● **What you need to do**
Word for word, restate the lines that run from the line containing "846x476 pixels." to the last line of the records below.

─── Provided records ───

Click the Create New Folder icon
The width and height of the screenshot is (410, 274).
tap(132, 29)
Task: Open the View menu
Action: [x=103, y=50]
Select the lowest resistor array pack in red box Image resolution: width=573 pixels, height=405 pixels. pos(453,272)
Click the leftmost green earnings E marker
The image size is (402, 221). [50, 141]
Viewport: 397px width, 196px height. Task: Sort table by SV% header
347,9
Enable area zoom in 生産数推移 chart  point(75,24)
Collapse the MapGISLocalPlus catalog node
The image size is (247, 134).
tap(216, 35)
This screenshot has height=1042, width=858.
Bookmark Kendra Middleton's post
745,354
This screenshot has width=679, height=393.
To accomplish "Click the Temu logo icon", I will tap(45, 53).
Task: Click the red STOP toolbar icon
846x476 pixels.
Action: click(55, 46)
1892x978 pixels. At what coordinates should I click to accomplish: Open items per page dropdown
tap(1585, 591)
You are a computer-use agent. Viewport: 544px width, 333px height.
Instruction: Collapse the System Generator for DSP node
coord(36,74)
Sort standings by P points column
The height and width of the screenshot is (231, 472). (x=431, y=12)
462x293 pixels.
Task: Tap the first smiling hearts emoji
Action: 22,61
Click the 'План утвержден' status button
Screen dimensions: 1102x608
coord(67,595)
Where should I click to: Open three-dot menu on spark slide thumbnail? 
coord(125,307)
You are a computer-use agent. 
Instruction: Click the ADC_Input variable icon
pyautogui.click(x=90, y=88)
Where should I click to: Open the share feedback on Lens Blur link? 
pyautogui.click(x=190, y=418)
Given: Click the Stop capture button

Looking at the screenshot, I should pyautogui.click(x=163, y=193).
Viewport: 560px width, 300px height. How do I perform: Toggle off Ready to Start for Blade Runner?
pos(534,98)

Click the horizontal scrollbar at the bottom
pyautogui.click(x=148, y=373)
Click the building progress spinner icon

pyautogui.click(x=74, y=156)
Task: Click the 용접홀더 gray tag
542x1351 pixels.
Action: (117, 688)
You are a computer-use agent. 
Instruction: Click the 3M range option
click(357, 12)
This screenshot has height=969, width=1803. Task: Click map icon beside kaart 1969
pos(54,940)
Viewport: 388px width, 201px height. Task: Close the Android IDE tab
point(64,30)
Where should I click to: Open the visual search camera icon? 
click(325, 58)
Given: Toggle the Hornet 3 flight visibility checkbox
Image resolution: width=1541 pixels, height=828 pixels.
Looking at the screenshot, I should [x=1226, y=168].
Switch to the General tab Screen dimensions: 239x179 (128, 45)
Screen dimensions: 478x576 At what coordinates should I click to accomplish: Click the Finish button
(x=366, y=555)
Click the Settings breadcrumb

───

● **Response for this exercise**
846x476 pixels.
Action: click(55, 46)
1892x978 pixels. At what coordinates should I click to accomplish: Open items per page dropdown
tap(1585, 591)
You are a computer-use agent. Viewport: 544px width, 333px height.
Instruction: Collapse the System Generator for DSP node
coord(36,74)
Sort standings by P points column
The height and width of the screenshot is (231, 472). (x=431, y=12)
462x293 pixels.
Task: Tap the first smiling hearts emoji
Action: 22,61
Click the 'План утвержден' status button
Screen dimensions: 1102x608
coord(67,595)
Where should I click to: Open three-dot menu on spark slide thumbnail? 
coord(125,307)
You are a computer-use agent. 
Instruction: Click the ADC_Input variable icon
pyautogui.click(x=90, y=88)
Where should I click to: Open the share feedback on Lens Blur link? 
pyautogui.click(x=190, y=418)
Given: Click the Stop capture button

Looking at the screenshot, I should pyautogui.click(x=163, y=193).
Viewport: 560px width, 300px height. How do I perform: Toggle off Ready to Start for Blade Runner?
pos(534,98)

Click the horizontal scrollbar at the bottom
pyautogui.click(x=148, y=373)
Click the building progress spinner icon

pyautogui.click(x=74, y=156)
Task: Click the 용접홀더 gray tag
542x1351 pixels.
Action: (117, 688)
You are a computer-use agent. 
Instruction: Click the 3M range option
click(357, 12)
This screenshot has height=969, width=1803. Task: Click map icon beside kaart 1969
pos(54,940)
Viewport: 388px width, 201px height. Task: Close the Android IDE tab
point(64,30)
Where should I click to: Open the visual search camera icon? 
click(325, 58)
Given: Toggle the Hornet 3 flight visibility checkbox
Image resolution: width=1541 pixels, height=828 pixels.
Looking at the screenshot, I should [x=1226, y=168].
Switch to the General tab Screen dimensions: 239x179 (128, 45)
Screen dimensions: 478x576 At what coordinates should I click to accomplish: Click the Finish button
(x=366, y=555)
Click the Settings breadcrumb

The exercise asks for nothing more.